Introducing CWE-1265: A New Way to Understand Vulnerable Reentrant Control Flows

August 27, 2020 | Simon Zuckerbraun

On June 25, 2020, the MITRE Corporation released version 4.1 of the CWE List1. Among the changes was the addition of a new software weakness entry that I contributed: CWE-1265: Unintended Reentrant Invocation of Non-reentrant Code Via Nested Calls. In this article, we’ll examine the significance of this new CWE entry and explore some examples in various categories of software.

The publication of this CWE is not intended to herald a “new bug class”. Rather, it is intended as a new conceptual framework for understanding certain vulnerabilities that have been known to exist and continue to be found today. Frequently these appear as use-after-free vulnerabilities. This CWE reveals a deeper aspect to their root cause. I hope that this CWE will bring you a new perspective on these vulnerabilities that will prove useful to you in your research.

Background: Non-Reentrant Code

Problems of reentrance have long been recognized as a source of errors in software. Code is called “non-reentrant” if it has not been designed for safe operation in the presence of reentrant execution. “Reentrant execution” is defined as the entrance of a unit of code during a time frame in which that unit of code is already executing.

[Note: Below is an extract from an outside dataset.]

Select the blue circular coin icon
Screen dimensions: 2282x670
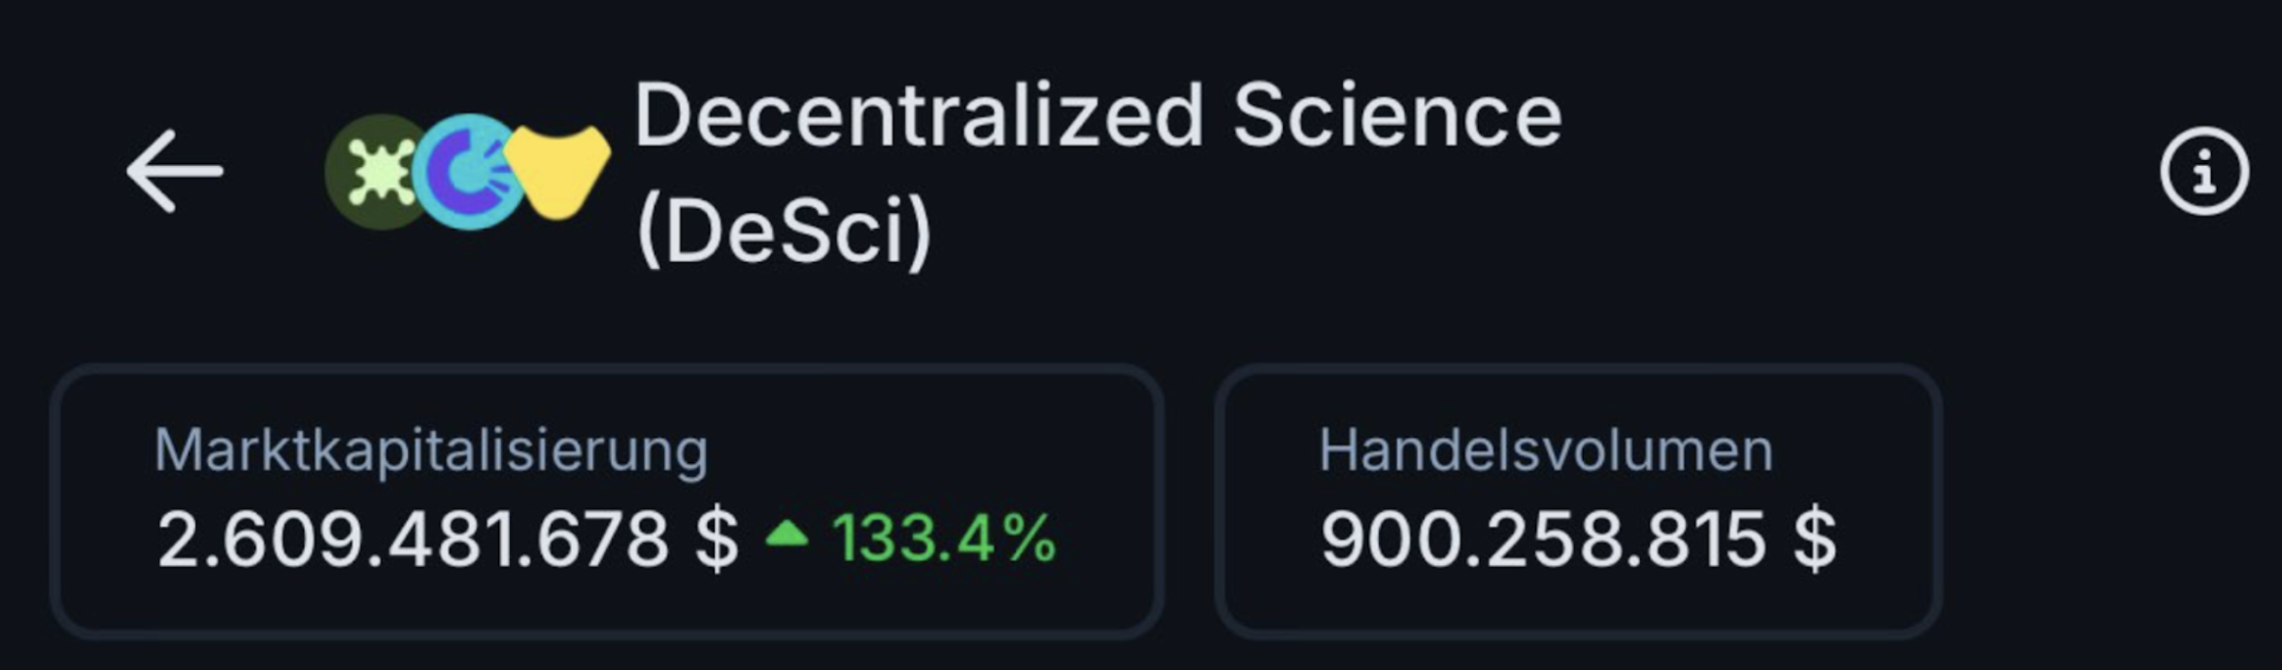pos(468,172)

When a unit of code is non-reentrant, the hazard generally stems from the way it modifies global state. By “global state” we mean to include any data storage except for those local variables with duration limited to a single function invocation. Global state includes not only what is commonly referred to as global variables and buffers, but also includes general heap allocations and object-based storage.

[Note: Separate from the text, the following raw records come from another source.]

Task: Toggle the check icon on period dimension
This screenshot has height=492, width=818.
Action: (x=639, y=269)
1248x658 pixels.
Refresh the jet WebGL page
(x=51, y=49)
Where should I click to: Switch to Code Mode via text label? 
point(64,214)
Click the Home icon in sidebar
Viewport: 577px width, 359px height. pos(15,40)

While discussions of non-reentrant code have frequently centered on non-reentrant functions, I find it useful to expand the definition to include larger units of code. In general, any unit of code responsible for managing a unit of global state can be termed “non-reentrant” if the way it modifies global state presents reentrance hazards. For example, a C++ class is an example of a unit of code that has responsibility for managing a unit of global state, namely, the class’s own instance fields. Very commonly, a C++ class will be written with the assumption that, given a single instance of the class, public methods of that instance will be called only in a sequential and non-overlapping manner. The method implementations do not expect to be interrupted by other method invocations on that same class instance, except for those caller-callee relationships that are inherent in the implementation, where one method is defined in terms of another.

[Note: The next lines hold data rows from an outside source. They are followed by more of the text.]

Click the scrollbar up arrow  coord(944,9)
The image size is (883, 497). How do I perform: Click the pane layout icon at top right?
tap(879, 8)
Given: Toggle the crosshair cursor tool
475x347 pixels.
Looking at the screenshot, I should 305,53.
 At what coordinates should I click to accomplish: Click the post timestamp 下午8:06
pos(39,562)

For example, in the following C++ code, the class defined is non-reentrant:

Figure 1: A non-reentrant class

This class is responsible for managing the state of the two fields x and xSquared. Upon return from a call to set_x, these two fields should always be consistent with one another. ClassA is not designed to be reentrant. Were the execution of set_x to be interrupted by a second invocation of set_x on the same instance, the following might occur:

     -- The first invocation begins executing. Let’s say the argument passed is 2.
     -- The first invocation sets field x to 2.
     -- A second invocation now interrupts (we will discuss possible mechanisms later in this article). Let’s say the argument passed to this invocation is 3.
     -- The second invocation starts and finishes, setting field x to 3 and field xSquared to 9.
     -- The first invocation resumes, and changes xSquared to 4.

The final result is that the fields of this class instance will be left in an inconsistent state, with x set to 3 and xSquared set to 4. ClassA is non-reentrant because it does not expect callers to invoke its public methods in an interleaved fashion. This does not mean that ClassA is buggy. On the contrary, what is shown in ClassA is typical and perfectly acceptable coding practice. What it does mean is that all code using ClassA must be written in a way that ensures that there will be no reentrant invocations of methods of any single instance of ClassA.

Conversely, when we consider the constructor of ClassA, we may note that method set_x is invoked in the middle of a call to the constructor, but this is not a matter for any concern. This is a fixture of the design of ClassA itself, and ClassA is specifically intended to operate in this fashion.

Classic Causes of Non-Reentrant Execution

What type of circumstances produce reentrant execution? Classically, two scenarios are discussed:

1 - Signal handling: In this scenario, an event occurs that disrupts the normal execution of the program’s instructions. This may be a hardware interrupt, a processor fault, or a “signal” artificially injected into the running process via an OS-defined mechanism. In any of these events, normal program flow is diverted suddenly to a handler routine. At the conclusion of the handler routine, normal program flow may be resumed. Extreme care is in order when designing the handler routine. Since the handler routine can be invoked at arbitrary points within program execution, it is possible that non-reentrant code will be running at the moment the handler begins. If the handler routine itself invokes that non-reentrant code, state may be corrupted. This scenario is covered by CWE-479: Signal Handler Use of a Non-reentrant Function.

2 - Multithreading: In this scenario, the non-reentrant code is entered on more than one thread2. If an invocation on one thread has not yet completed by the time a second invocation begins on another thread, state may be corrupted. This scenario is covered by CWE-663: Use of a Non-reentrant Function in a Concurrent Context.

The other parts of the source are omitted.